Literary Theory and Criticism: A Comprehensive Overview
Posted on May 1, 2024 in Physics
Chapter 2: Before and During New Criticism
Early Approaches to Literary Interpretation
- Impressionistic Criticism: Focused on personal responses to literature, moralizing, and reading aloud.
- Writer’s Milieu: Considered the writer’s circle of friends and influences from other writers and artists.
Key Concepts of New Criticism
- Close Reading: Emphasized detailed, careful attention to the text itself, focusing on the words on the page.
- Intrinsic Criticism: Advocated for focusing on the literary work itself, rather than extrinsic factors like history or biography.
- Organic Unity: Believed that a great literary work forms a complete and self-sufficient whole, with each part interconnected.
- Paradox, Ambiguity, Tension, and Irony: Explored these concepts as key features of literary language and meaning.
- Patterns and Symbols: Analyzed recurring patterns and symbols to reveal the unified artistic vision of a text.
Historicizing New Criticism
- Formalism: Shifted focus to the form of literary works, such as structure and language, while de-emphasizing historical and cultural context.
- The Fugitives and Agrarians: A group of Southern writers who influenced New Criticism with their conservative views and critique of modernism.
Intentional Fallacy and Affective Fallacy
- Intentional Fallacy: Argued against using the author’s intention as the basis for interpreting a text.
- Affective Fallacy: Cautioned against letting personal emotions determine the meaning of a literary work.
Chapter 3: Structuralism
Binary Oppositions and the Structure of Thought
- Structuralism analyzes how binary oppositions, such as hot/cold or light/dark, shape our understanding of the world.
- Ferdinand de Saussure’s work on linguistics laid the foundation for structuralist thought.
Key Figures and Concepts
- Claude Lévi-Strauss: Applied structuralism to anthropology, studying myths and kinship systems.
- Roland Barthes: Extended structuralist analysis to cultural phenomena.
- Langue and Parole: Saussure’s distinction between the overall system of language (langue) and individual utterances (parole).
- Semiotics: The study of signs and symbols, including their meaning and interpretation.
- Signifier and Signified: The relationship between the physical form of a sign (signifier) and the concept it represents (signified).
Chapter 4: Deconstruction
Jacques Derrida and the Challenge to Stable Meaning
- Deconstruction challenges the idea of fixed or stable meanings in texts.
- It builds upon structuralism but emphasizes the instability and multiplicity of meaning.
Key Concepts
- Free-Floating Signifiers: Words and symbols that do not have a fixed or stable meaning.
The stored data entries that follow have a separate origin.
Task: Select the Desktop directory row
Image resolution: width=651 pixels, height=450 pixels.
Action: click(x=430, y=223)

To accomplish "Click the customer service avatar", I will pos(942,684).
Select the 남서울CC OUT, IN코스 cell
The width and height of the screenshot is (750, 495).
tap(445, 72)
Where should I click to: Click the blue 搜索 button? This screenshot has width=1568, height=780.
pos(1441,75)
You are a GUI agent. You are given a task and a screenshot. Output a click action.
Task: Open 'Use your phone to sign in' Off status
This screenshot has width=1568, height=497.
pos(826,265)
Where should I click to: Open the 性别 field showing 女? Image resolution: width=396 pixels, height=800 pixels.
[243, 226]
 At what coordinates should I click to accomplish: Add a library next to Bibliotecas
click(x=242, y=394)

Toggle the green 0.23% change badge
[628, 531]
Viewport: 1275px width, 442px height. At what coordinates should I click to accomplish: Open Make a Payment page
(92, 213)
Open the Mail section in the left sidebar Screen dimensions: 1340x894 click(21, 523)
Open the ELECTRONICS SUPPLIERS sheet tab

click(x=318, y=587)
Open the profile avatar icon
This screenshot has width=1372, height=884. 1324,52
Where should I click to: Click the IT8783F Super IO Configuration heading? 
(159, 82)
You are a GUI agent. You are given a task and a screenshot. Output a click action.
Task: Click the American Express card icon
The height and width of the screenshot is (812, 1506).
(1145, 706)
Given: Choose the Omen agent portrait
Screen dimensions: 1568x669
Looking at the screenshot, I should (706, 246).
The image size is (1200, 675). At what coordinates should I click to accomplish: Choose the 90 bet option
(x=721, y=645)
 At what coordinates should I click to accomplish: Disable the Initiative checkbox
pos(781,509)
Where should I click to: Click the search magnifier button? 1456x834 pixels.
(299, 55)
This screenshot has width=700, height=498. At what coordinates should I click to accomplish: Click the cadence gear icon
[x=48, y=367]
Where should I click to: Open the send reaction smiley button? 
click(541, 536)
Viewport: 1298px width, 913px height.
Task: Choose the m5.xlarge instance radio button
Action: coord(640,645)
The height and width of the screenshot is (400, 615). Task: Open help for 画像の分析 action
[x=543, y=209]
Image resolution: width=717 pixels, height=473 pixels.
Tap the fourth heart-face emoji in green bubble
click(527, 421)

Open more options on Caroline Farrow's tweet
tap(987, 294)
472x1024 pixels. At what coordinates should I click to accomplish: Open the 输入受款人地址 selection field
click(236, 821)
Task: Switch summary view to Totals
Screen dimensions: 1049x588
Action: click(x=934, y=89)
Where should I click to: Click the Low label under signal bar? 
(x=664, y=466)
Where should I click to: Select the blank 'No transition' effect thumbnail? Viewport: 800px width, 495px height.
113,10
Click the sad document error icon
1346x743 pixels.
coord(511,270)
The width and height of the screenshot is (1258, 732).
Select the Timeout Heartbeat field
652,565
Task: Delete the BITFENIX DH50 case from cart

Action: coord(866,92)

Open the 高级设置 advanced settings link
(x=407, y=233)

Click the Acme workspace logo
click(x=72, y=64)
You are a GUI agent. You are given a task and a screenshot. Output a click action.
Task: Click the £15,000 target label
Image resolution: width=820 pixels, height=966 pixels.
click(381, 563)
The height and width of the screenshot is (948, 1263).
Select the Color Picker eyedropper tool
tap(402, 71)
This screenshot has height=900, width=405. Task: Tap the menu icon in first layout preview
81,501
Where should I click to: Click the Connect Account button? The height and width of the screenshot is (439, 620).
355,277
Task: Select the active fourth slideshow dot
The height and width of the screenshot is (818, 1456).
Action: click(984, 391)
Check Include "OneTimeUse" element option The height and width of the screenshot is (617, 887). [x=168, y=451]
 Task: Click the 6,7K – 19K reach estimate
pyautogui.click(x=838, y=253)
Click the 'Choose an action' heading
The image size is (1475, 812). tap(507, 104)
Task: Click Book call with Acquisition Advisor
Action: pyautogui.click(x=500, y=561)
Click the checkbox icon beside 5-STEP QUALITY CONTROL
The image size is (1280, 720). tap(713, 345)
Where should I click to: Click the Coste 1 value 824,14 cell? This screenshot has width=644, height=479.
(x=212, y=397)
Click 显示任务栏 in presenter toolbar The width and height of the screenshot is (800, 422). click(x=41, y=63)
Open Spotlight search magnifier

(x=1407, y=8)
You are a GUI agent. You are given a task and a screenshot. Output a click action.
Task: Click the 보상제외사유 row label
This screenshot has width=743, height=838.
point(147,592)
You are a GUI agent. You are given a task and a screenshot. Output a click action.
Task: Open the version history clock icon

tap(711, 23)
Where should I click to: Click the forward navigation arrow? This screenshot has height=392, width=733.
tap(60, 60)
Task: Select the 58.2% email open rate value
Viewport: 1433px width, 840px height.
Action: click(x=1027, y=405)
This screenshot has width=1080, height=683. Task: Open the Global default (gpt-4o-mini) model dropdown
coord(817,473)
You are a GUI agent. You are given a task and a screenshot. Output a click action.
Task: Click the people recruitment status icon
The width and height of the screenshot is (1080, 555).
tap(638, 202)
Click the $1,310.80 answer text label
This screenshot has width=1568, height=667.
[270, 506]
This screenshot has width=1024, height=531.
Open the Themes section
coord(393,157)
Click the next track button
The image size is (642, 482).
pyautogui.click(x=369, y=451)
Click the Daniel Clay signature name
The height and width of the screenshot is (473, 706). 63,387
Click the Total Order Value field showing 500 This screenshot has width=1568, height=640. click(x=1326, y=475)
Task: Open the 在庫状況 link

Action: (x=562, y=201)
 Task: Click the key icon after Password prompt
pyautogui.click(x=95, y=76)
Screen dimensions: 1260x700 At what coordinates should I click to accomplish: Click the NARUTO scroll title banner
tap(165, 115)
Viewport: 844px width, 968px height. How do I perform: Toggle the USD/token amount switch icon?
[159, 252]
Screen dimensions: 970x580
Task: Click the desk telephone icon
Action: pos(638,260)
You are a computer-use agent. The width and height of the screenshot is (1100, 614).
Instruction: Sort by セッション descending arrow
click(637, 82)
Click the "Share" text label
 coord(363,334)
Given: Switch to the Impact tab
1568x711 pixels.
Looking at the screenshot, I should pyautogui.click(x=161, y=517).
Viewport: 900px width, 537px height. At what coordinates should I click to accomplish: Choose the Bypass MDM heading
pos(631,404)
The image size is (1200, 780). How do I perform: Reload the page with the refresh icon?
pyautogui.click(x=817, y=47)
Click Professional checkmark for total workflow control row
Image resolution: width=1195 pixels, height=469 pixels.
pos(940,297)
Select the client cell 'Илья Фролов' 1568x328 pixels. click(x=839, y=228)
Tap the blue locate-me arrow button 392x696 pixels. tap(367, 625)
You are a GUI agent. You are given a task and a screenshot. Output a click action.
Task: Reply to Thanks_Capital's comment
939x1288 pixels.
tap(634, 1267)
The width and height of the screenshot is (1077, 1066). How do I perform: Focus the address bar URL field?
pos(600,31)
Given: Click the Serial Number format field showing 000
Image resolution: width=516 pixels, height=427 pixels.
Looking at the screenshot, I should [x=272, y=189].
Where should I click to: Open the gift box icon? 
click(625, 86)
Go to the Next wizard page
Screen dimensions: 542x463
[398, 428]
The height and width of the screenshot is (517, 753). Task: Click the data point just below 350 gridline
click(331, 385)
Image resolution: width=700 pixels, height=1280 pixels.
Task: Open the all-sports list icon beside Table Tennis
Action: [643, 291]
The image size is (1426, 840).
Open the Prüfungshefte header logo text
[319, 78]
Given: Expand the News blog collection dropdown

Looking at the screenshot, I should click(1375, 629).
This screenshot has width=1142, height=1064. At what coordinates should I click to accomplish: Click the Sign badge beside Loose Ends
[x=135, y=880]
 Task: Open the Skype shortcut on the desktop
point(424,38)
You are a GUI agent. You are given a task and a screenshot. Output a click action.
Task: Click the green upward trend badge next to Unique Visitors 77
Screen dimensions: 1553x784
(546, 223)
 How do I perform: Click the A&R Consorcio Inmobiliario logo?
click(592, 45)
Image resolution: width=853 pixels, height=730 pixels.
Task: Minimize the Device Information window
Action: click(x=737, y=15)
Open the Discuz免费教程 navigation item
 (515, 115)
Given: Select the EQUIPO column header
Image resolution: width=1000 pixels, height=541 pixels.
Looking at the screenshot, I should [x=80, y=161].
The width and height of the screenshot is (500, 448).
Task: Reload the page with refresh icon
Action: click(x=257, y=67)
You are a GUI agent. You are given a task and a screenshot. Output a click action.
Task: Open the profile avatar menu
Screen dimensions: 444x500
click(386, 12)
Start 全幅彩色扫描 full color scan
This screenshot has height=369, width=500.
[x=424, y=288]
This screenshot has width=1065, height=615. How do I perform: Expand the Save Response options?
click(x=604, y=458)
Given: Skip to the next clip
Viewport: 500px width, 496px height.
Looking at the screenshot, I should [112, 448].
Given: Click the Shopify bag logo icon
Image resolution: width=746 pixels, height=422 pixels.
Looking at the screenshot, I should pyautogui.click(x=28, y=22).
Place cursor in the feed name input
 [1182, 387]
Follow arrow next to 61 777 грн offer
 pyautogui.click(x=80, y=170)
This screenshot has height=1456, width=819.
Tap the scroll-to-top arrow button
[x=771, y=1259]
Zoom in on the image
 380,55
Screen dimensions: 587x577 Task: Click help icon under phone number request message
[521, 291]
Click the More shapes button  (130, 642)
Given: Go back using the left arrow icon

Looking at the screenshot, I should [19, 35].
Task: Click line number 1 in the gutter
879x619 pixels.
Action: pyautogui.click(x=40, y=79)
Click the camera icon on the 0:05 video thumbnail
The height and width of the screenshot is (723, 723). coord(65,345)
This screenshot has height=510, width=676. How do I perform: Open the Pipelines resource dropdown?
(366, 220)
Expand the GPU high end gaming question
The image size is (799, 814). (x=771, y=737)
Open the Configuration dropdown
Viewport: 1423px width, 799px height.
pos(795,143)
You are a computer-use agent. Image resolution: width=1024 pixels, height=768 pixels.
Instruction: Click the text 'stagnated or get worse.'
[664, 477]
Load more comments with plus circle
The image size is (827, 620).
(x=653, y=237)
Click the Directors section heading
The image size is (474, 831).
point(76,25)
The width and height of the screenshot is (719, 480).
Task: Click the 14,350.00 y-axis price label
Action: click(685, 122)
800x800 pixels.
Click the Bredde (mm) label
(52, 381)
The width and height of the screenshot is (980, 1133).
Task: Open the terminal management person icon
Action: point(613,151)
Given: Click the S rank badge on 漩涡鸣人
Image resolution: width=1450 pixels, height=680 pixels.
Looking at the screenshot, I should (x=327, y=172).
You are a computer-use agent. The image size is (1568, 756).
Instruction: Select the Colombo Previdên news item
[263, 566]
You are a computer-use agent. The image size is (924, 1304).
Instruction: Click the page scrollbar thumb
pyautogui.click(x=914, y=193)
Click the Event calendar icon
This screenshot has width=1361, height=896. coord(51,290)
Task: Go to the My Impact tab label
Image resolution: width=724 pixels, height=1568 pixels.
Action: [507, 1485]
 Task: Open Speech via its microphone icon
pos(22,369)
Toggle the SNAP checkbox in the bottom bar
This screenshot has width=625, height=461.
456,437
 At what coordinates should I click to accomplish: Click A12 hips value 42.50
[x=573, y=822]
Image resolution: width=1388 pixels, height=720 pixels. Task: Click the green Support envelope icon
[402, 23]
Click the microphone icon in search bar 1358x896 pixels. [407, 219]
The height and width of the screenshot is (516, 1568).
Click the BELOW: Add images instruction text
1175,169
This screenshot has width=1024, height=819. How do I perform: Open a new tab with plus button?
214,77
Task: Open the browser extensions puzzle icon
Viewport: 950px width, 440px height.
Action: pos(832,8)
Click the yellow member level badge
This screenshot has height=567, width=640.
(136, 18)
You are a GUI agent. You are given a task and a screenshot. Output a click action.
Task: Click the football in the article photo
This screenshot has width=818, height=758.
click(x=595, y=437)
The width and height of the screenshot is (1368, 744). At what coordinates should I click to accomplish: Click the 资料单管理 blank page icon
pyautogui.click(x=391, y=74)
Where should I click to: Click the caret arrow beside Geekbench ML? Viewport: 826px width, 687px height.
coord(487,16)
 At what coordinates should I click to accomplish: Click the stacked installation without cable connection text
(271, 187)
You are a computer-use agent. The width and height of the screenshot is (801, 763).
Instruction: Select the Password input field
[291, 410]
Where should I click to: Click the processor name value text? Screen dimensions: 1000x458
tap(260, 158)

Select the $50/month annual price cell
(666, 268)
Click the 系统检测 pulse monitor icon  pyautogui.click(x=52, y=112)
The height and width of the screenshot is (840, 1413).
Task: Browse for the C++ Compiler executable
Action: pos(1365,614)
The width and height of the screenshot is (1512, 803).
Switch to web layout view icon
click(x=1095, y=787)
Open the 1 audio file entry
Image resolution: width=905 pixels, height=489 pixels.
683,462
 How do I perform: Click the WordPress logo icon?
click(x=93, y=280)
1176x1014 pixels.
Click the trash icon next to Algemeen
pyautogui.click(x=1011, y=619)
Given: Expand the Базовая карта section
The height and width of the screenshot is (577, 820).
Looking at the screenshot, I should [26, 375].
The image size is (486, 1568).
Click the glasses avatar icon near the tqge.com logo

- Double Reading: A two-stage process of interpretation, first identifying a dominant meaning and then deconstructing it to reveal its instability.
- Undecidability: The recognition that texts often have multiple, conflicting interpretations.
- Differance: Derrida’s concept highlighting the constant deferral of meaning and the gap between signifier and signified.
Poststructuralism and Beyond
- Deconstruction is often categorized as poststructuralism, which emphasizes the multiplicity of meaning and the role of language in shaping our understanding of the world.